National Director of the Knights of the Ku Klux Klan
- Incumbent
- Assumed office 1989
- Preceded by: Stanley McCollum (as Imperial Wizard)

Personal details
- Born: October 13, 1946 (age 79) Detroit, Michigan, U.S.
- Children: 1
- Known for: Leader of the Knights of the Ku Klux Klan

= Thom Robb =

American white supremacist (born 1946)

Thomas Arthur Robb (born October 13, 1946) is an American white supremacist and Christian Identity pastor. He is the current Grand wizard of the Knights of the Ku Klux Klan, also known as the Knights Party, taking control of the organization since 1989.

==Early life==
Thomas Arthur Robb was born in Detroit, Michigan, and grew up in Tucson, Arizona. He attended college in Colorado.

==Christian Identity and Klan activities==
In 1989, Robb took over the Knights of the Ku Klux Klan, originally led by David Duke. In a bid to gain mainstream acceptance, he took the title of "National Director" instead of the title of "Imperial Wizard", and he chose to rename the organization "The Knights Party". He also decided to accept members via mail-in forms, rather than through initiation rites that had been common Klan practice in the past. Robb defends the Klan as a harmless organization, claiming that it is "gentle, upbeat, and friendly"; when he was featured in the PBS documentary Banished, Robb compared a Klan hood to a businessman's tie, claiming that "it's just tradition".

In the 1990s, with the help of his daughter Rachel Pendegraft, Robb attempted to rebrand the Klan and update its image, claiming that it represented "heritage, not hate" and present its views as more publicly acceptable. He and his daughter later produced public-access television shows to promote white supremacist views, including The Andrew Show, which was hosted by Robb's young grandson.

Robb has maintained his ties with other far-right groups; he has spoken at the Aryan Nations's annual "World Congress" of hate group leaders, he has appeared on Jamie Kelso's white supremacist Voice of Reason Radio Network, and he has regularly contributed to the white supremacist Internet forum website Stormfront. Robb's "Thomas Robb Ministries" website declares that "the Anglo Saxon, Germanic, Scandinavian, and kindred people are the divinely chosen people of the Bible."

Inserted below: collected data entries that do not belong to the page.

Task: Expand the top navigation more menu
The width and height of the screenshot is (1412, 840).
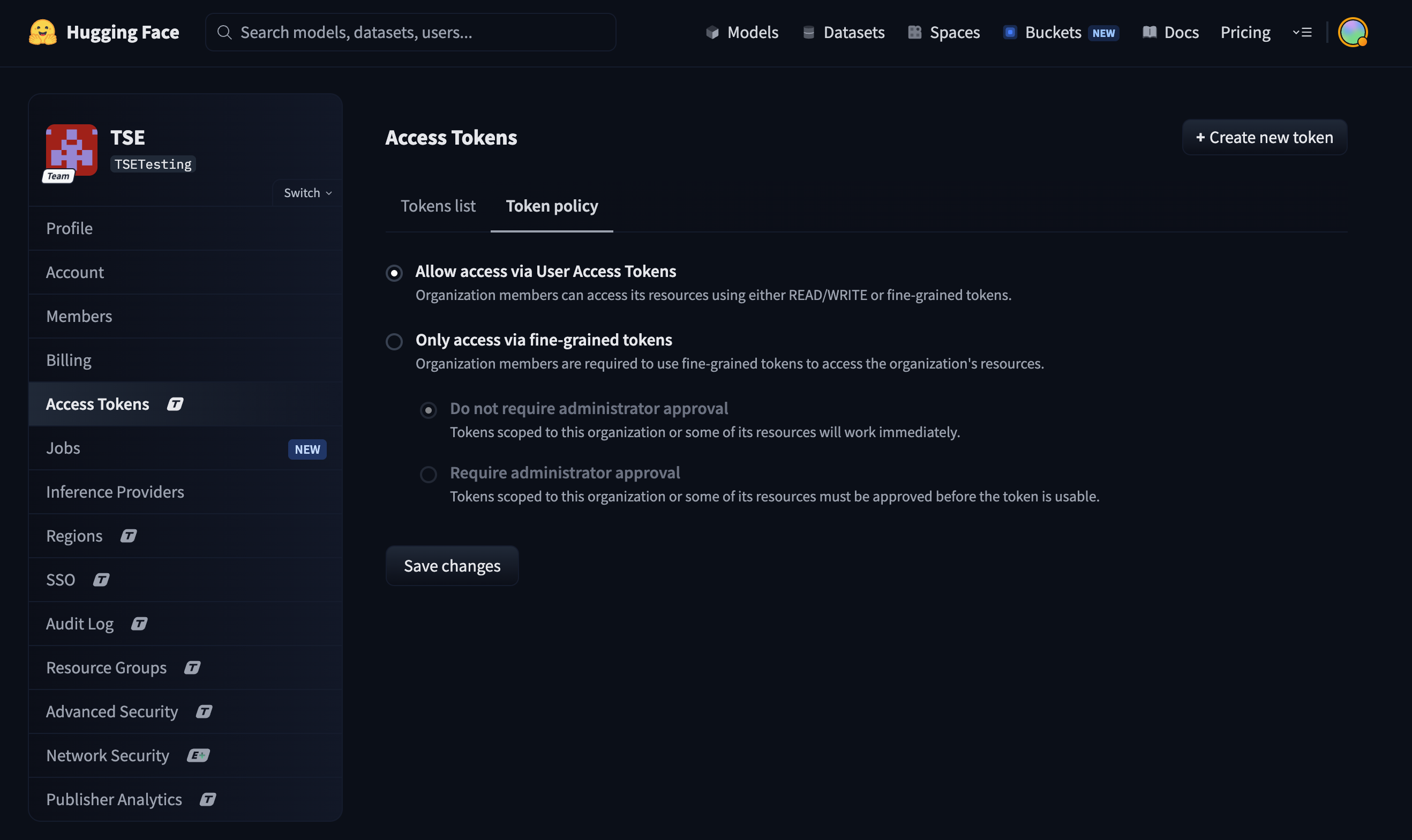Action: click(x=1302, y=32)
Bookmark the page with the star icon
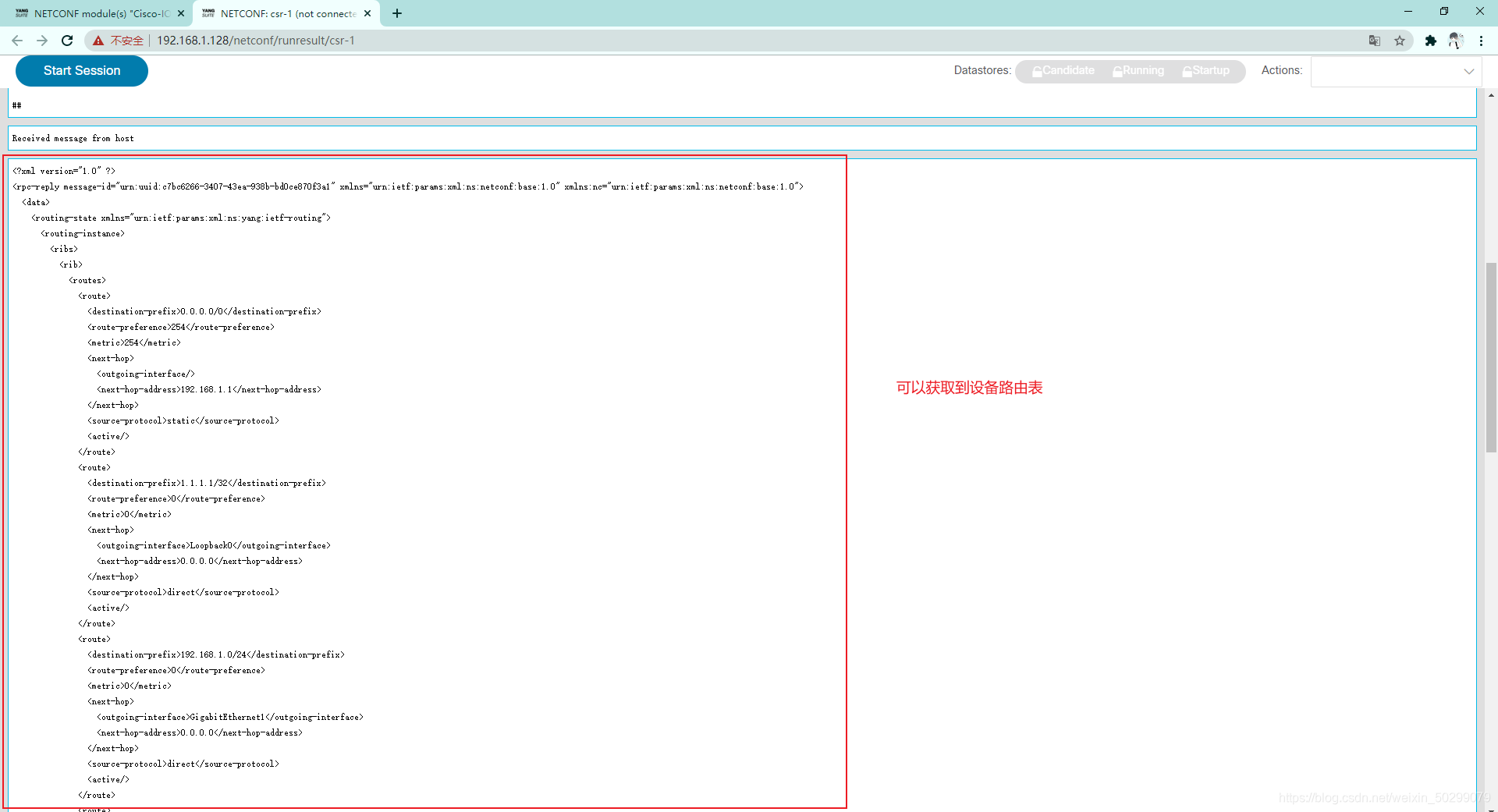 (x=1400, y=41)
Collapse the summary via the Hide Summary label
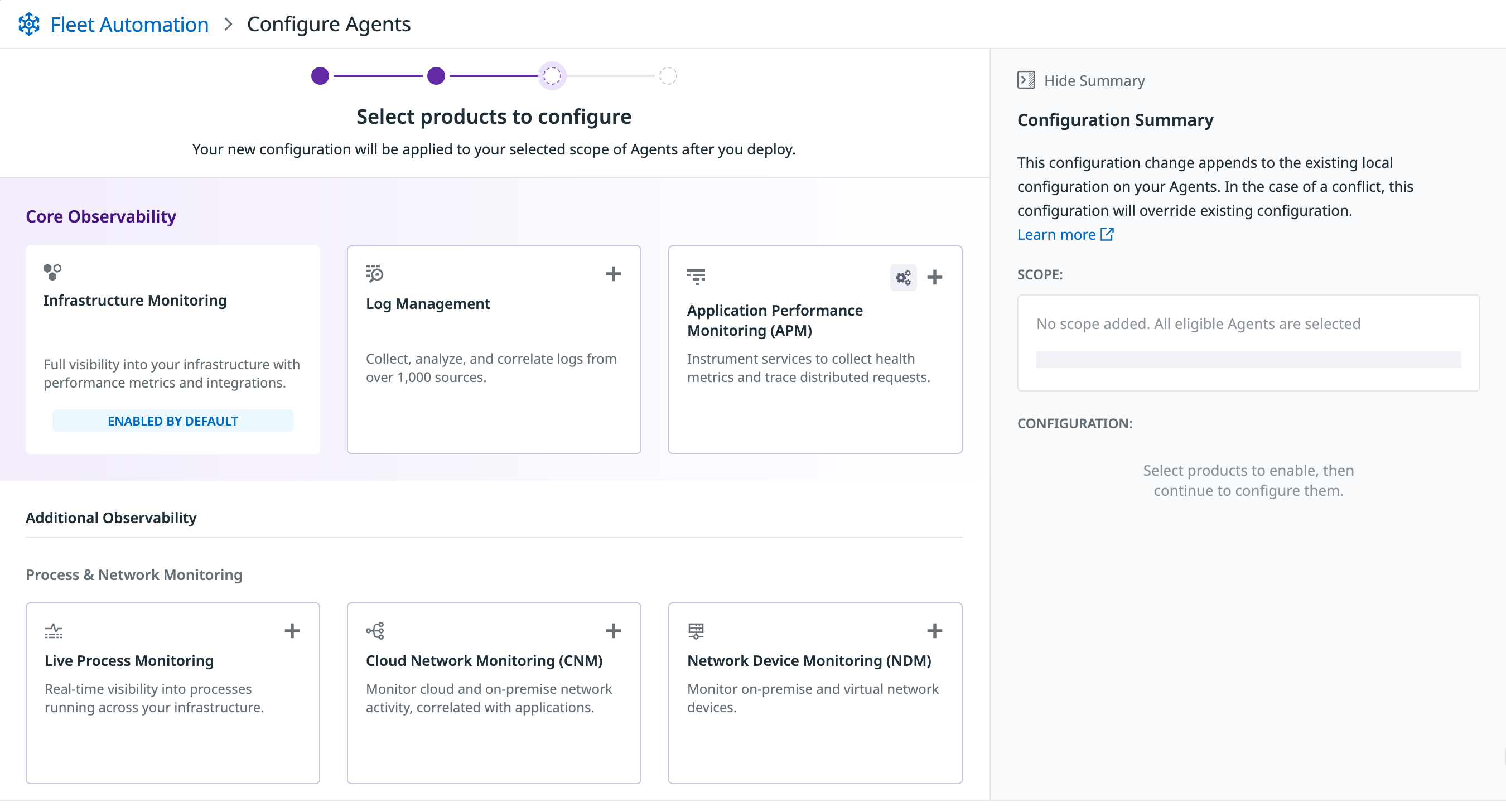 pos(1094,81)
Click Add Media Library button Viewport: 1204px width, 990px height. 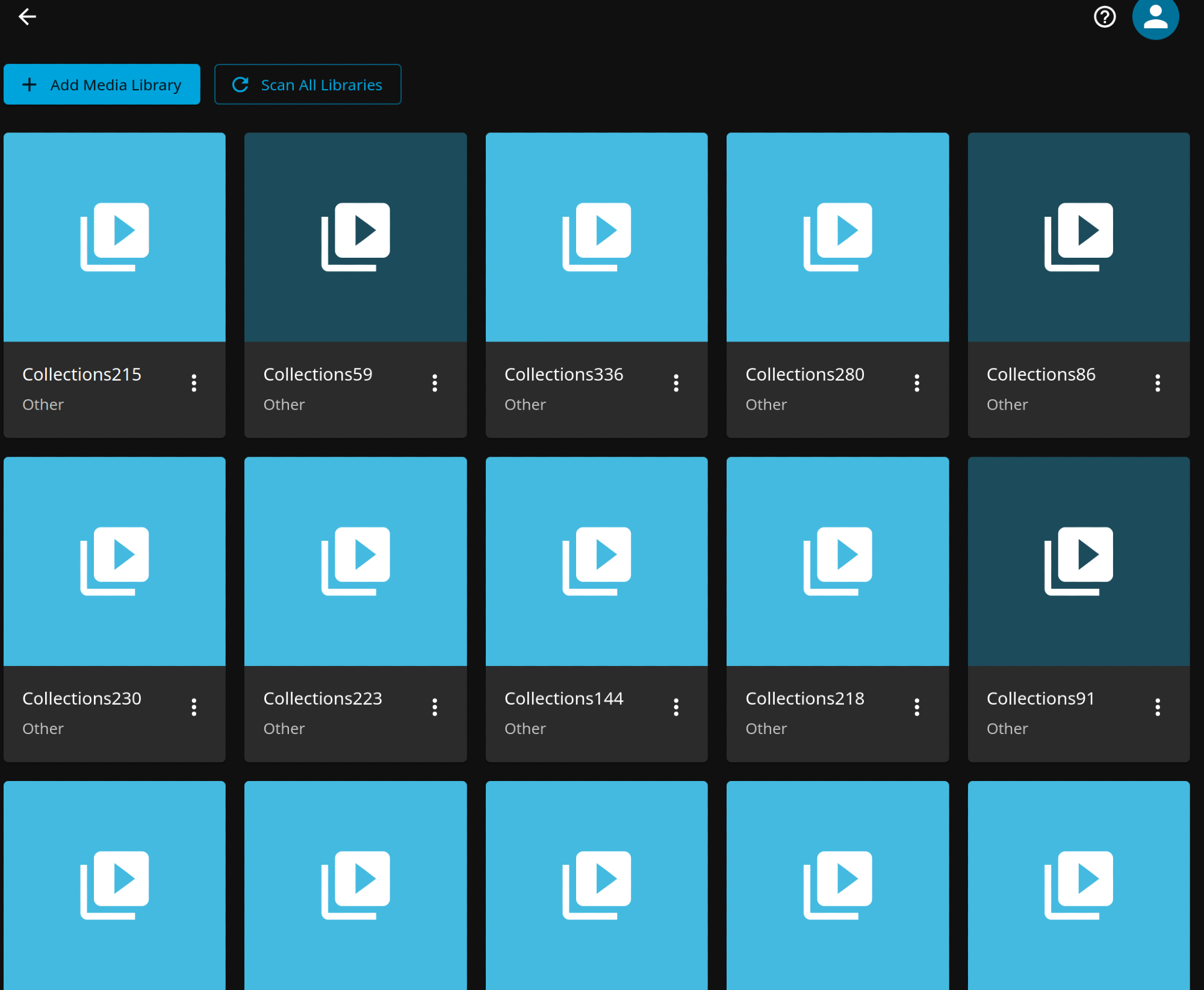click(102, 85)
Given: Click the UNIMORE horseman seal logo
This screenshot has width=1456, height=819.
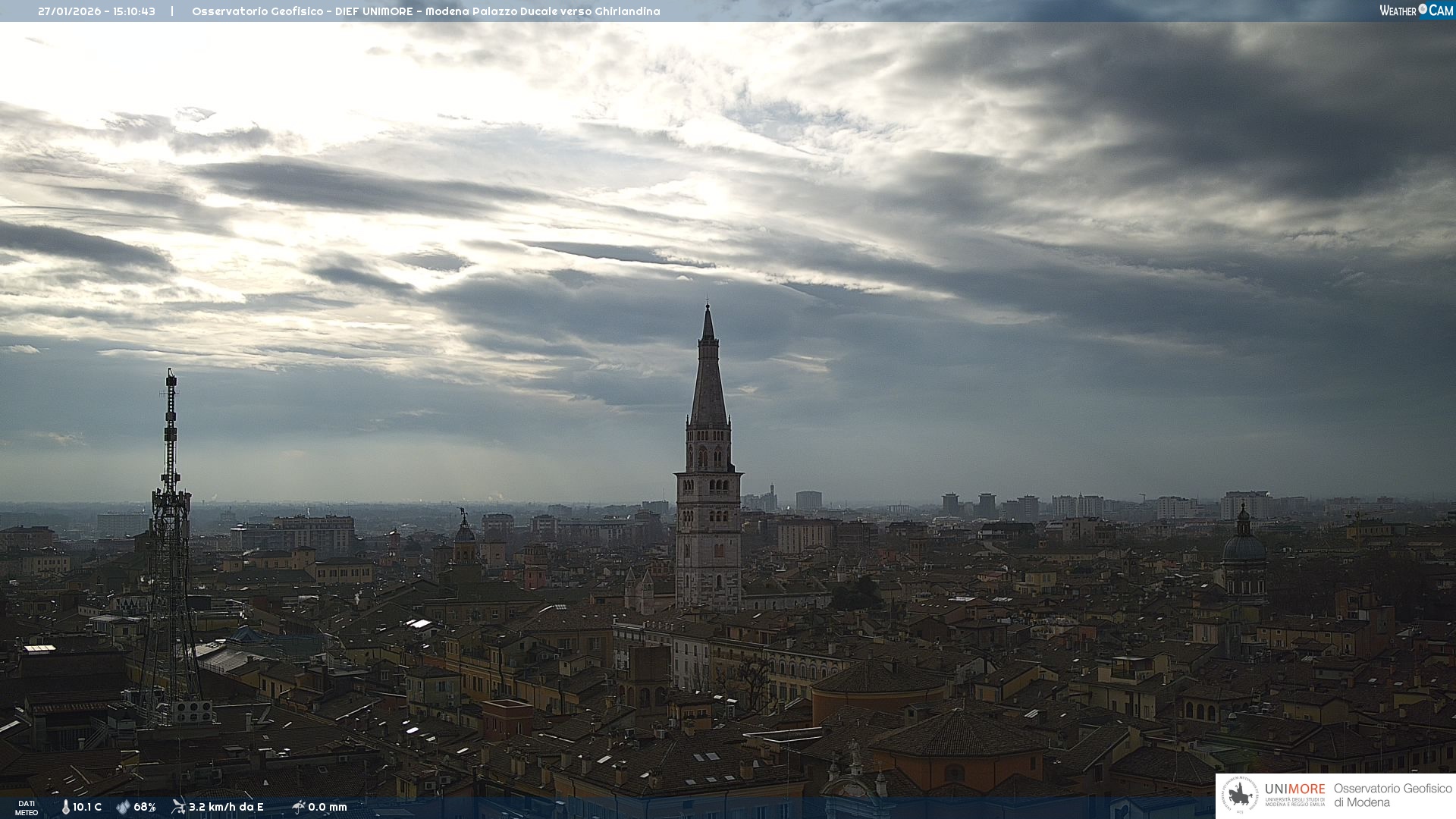Looking at the screenshot, I should (1241, 795).
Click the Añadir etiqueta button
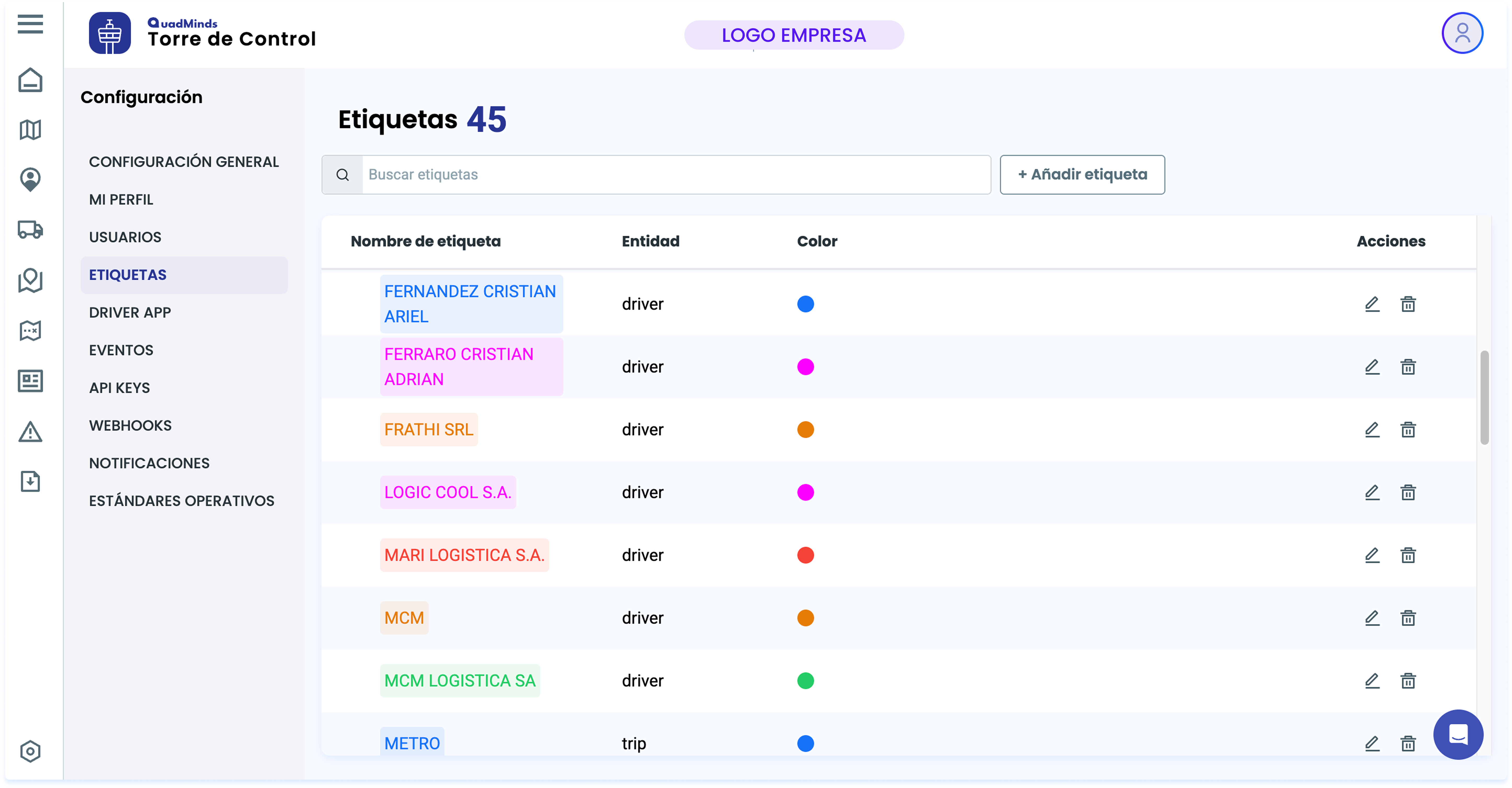The image size is (1512, 788). (x=1082, y=174)
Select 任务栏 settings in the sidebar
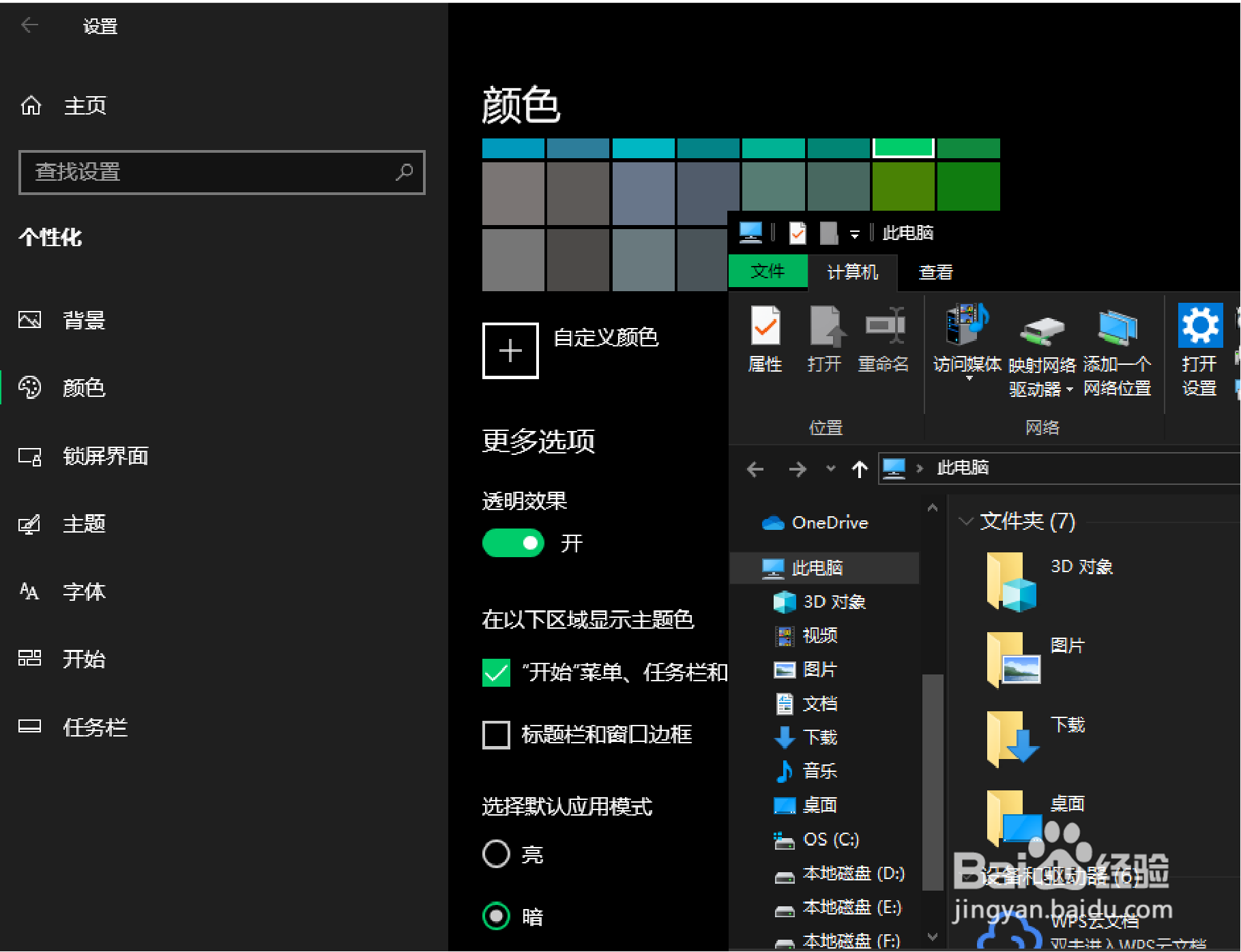 pos(96,727)

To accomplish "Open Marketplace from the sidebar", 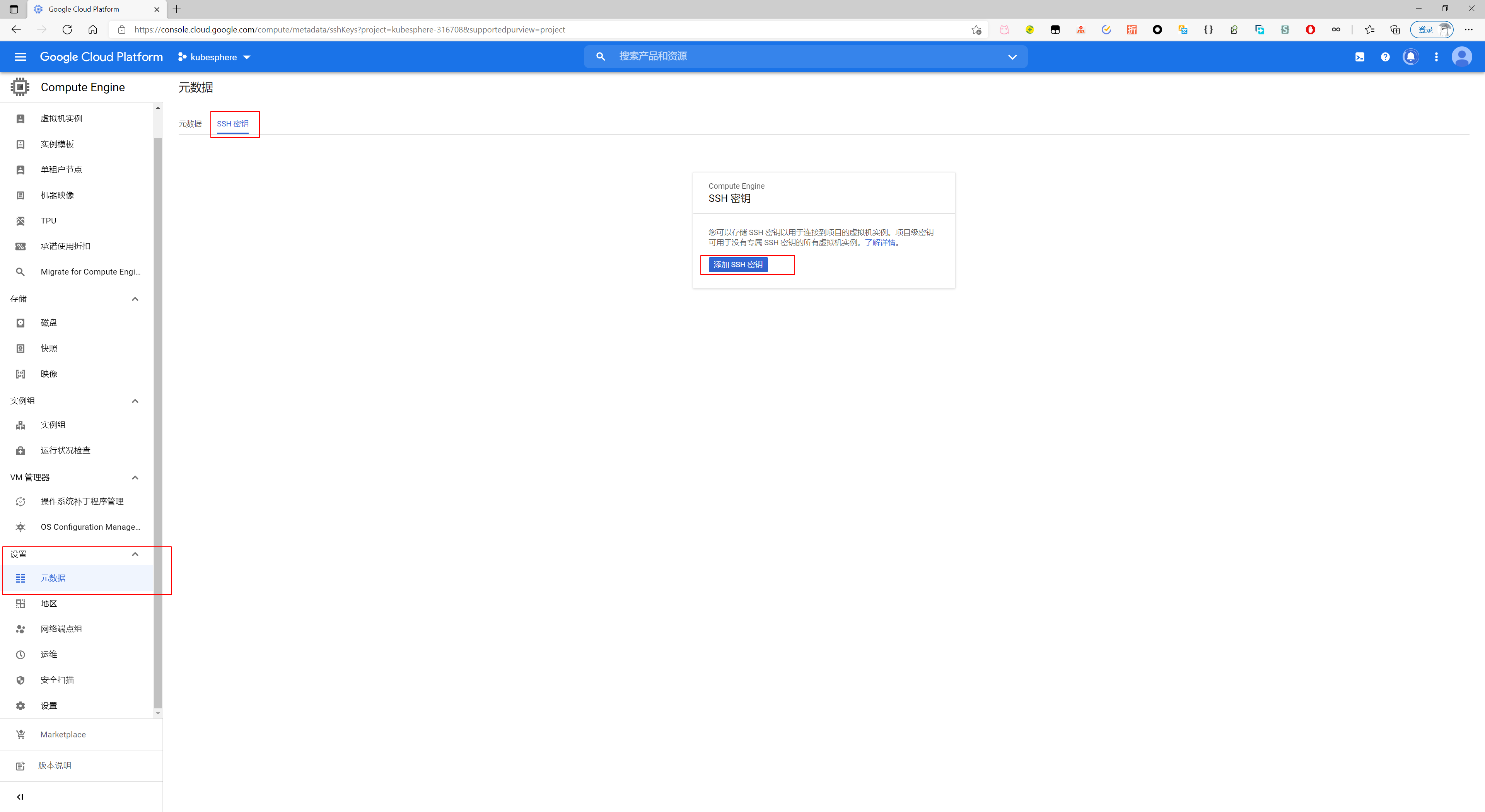I will coord(63,734).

In 1999, Robb was interviewed separately by British journalists Louis Theroux and Jon Ronson, and he was also featured in documentaries which were produced by both of them. In 2009, Robb's daughter Rachel Pendergraft and his granddaughters, Charity and Shelby Pendergraft, formed a white nationalist band which they called Heritage Connection. Robb's Party publishes The Crusader, a quarterly publication. In November 2016, just days before the presidential election, Robb wrote a front-page article under the title "Make America Great Again" in The Crusader, devoted to a lengthy endorsement of Donald Trump and Trump's message. The Trump campaign responded by denouncing the Crusader article.

In May 2022, British YouTuber Niko Omilana published a video titled "I Pranked America's Most Racist Man" in which he described his experiences in Zinc and Harrison while he disguised himself as a journalist for the BBC. The video includes an interview with Robb, and during the interview, Robb unwittingly shouts out fake Instagram users whose names phoneticize phrases such as "BLM" (Black Lives Matter).

In September 2026, Robb was interviewed by the Australian Nine Network, in it he praised One Nation Pauline Hanson. One Nation would slam the interview.